Menurut The American Heritage DICTIONARY of the English Language : Interest is "A charge for a financial loan, usually a precentage of the amount loaned". (lihat H. Karnaen A. Perwataatmadja, S.E., MPA). Bunga adalah sejumlah uang yang dibayar atau untuk penggunaan modal. Jumlah tersebut misalnya dinyatakan dengan satu tingkat atau prosentase modal yang bersangkut paut dengan itu yang dinamakan suku bunga modal.

**Cuplikan Data**
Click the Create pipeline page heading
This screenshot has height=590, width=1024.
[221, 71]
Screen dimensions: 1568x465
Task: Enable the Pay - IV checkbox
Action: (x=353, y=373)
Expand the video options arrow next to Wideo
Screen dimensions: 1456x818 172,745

---

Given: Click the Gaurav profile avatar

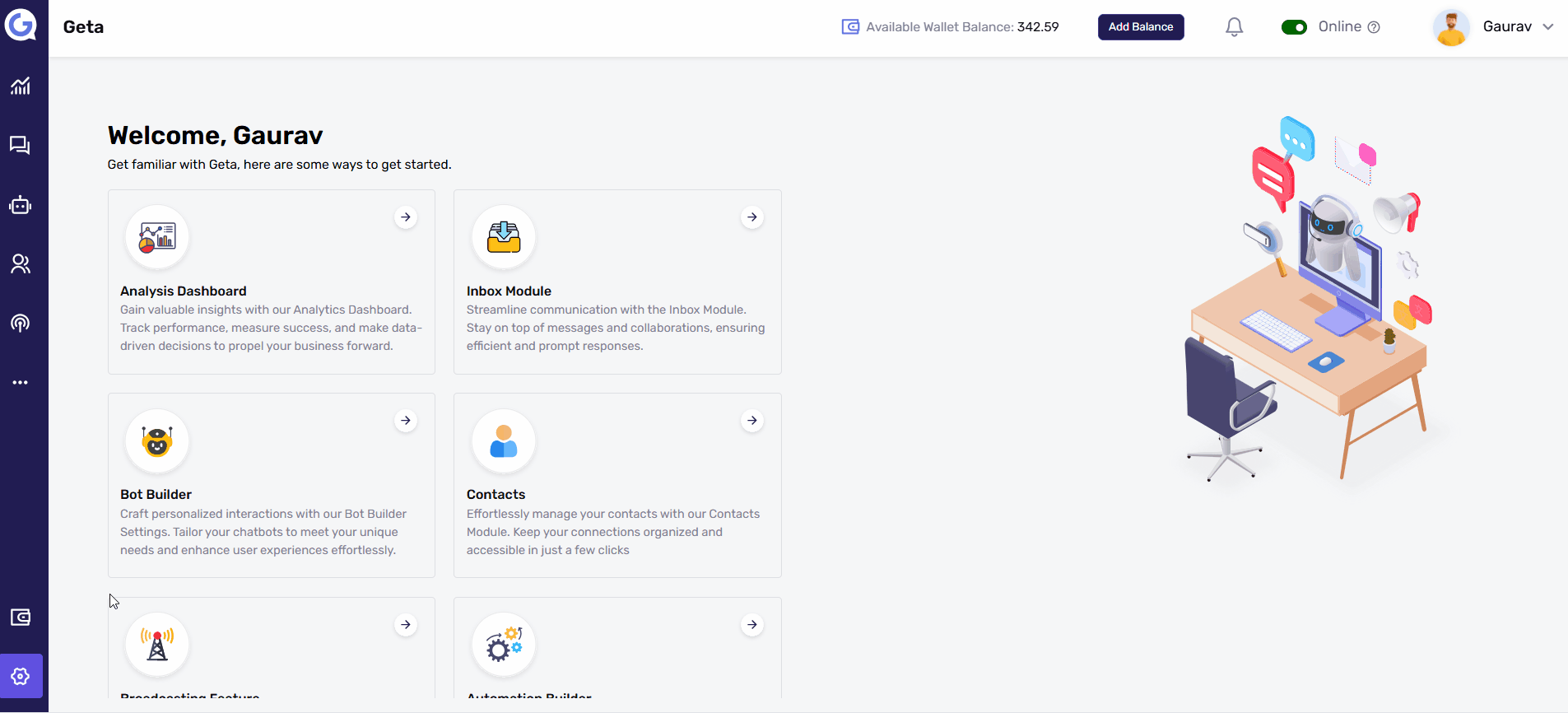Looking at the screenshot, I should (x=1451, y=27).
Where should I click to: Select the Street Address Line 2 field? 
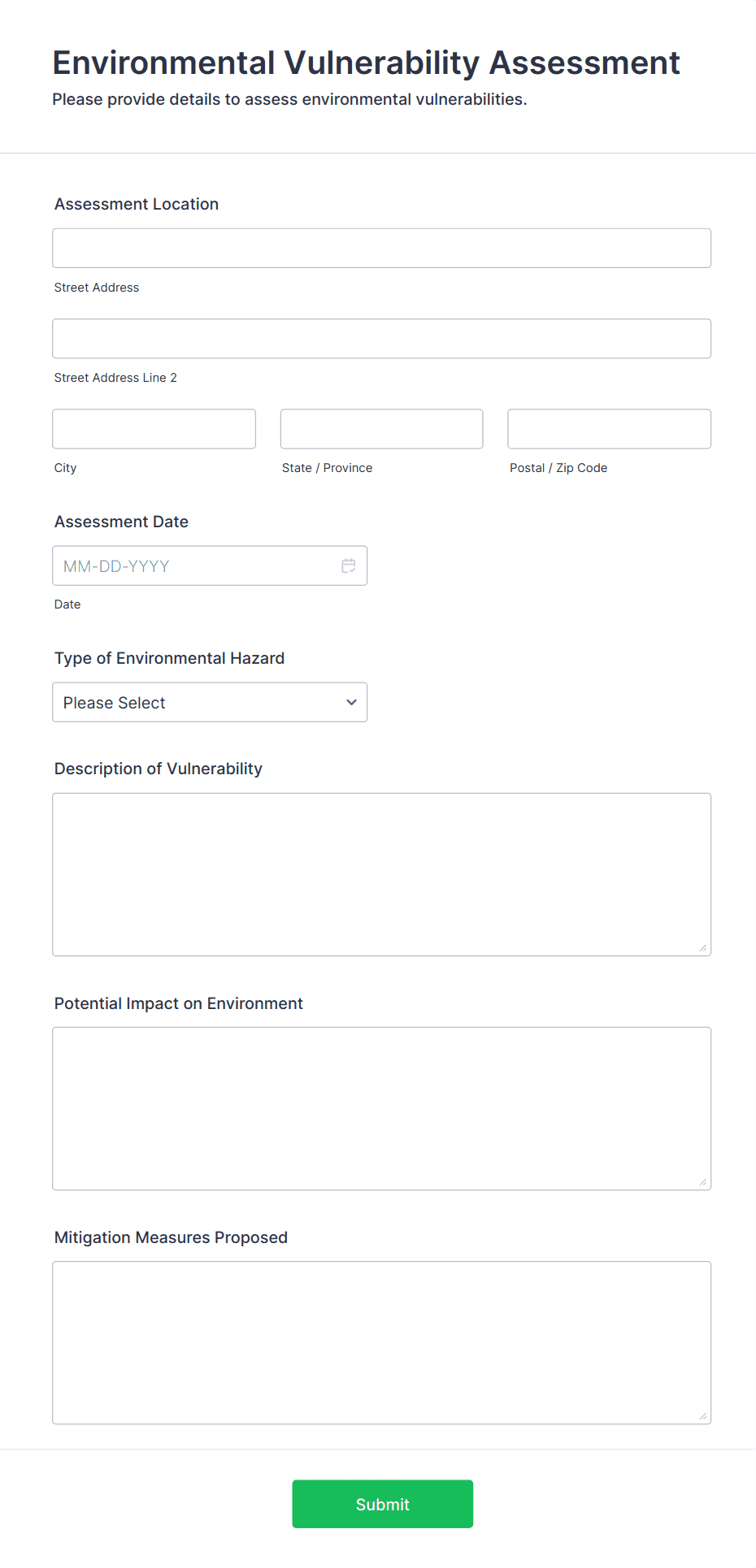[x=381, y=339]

**Daftar Tugas**
• 1. Berdasarkan kutipan tentang bunga, jelaskan dalam satu sampai tiga kalimat untuk apa bunga dibayar dan apa yang dinamakan suku bunga modal.
• 2. Di antara baris data, ubah bagian yang diawali baris berisi "Given: Click the Gaurav profile avatar" dan diakhiri baris berisi "[x=381, y=339]" menjadi daftar bernomor tanpa baris kosong. Jangan sertakan gambar dalam jawaban.
Kutipan dan baris data di atas diambil dari sumber yang berlainan.

**Kunci Jawaban**
• 1. Bunga dibayar untuk penggunaan modal. Jumlah bunga itu dapat dinyatakan dengan satu tingkat atau persentase dari modal yang bersangkutan. Tingkat atau persentase itulah yang dinamakan suku bunga modal.

• 2.
1. Given: Click the Gaurav profile avatar
2. Looking at the screenshot, I should (x=1451, y=27).
3. Where should I click to: Select the Street Address Line 2 field? 
4. [x=381, y=339]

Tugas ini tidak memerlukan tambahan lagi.